The pair’s codependence has always been both a strength and a weakness, but it becomes doubly so as they stare down the second half of their lives with less of an idea than ever of what the future holds now that their supposed happy endings have been invalidated. Even Jack — or maybe especially Jack — finds himself blinking in horror at facing both his age and the sparkling 25-year-old gay men who see him not as a peer but as a “dad.”

In fact, the characters’ confusion and eventual acceptance of their standing in the world 11 years later functions as a pretty spot-on analogy for the new Will & Grace itself. When the show premiered in 1998, it walked into a world that had only recently seen Ellen DeGeneres come out on her own sitcom — and leave the air soon afterward. It spent two seasons building up to its first same-sex kiss, and even then, the moment was a stunt featuring Will and Jack. The TV landscape for LGBTQ characters has radically shifted in the years since, which can sometimes make Will & Grace (not to mention its unfortunate tendency to make a punchline out of any LGBTQ person who isn’t a white gay man) seem like something of a relic.

But when the revival confronts its elder statesman status head on — whether through Will gaping at a young gay guy who brushes off the sacrifices of the “Stonehenge” riots or Grace saying her “woke” pussy hat is great for sneaking candy into movies — it displays a more unique perspective than it’s giving itself credit for.

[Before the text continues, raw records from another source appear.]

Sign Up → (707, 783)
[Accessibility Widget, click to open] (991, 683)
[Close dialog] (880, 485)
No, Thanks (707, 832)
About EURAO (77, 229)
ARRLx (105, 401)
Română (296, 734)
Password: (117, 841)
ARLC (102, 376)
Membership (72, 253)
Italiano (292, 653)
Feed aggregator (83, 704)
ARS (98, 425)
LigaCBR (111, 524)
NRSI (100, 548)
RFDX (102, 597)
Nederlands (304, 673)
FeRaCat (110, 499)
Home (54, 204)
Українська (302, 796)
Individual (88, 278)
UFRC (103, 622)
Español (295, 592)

In the end, Will & Grace doesn’t necessarily need to be woke if it can demonstrate that it knows as much. The 2017 edition can still have Will, Grace, Jack, and Karen leaning on each other and cracking the jokes that made the original show successful. But if it’s going to work once the initial excitement of having this cast back together wears off, what it can’t do is pretend that absolutely nothing has changed.

The Will & Grace revival debuts Thursday, September 28, at 9 pm Eastern on NBC. To catch up on the old series, you can stream all eight seasons on Hulu.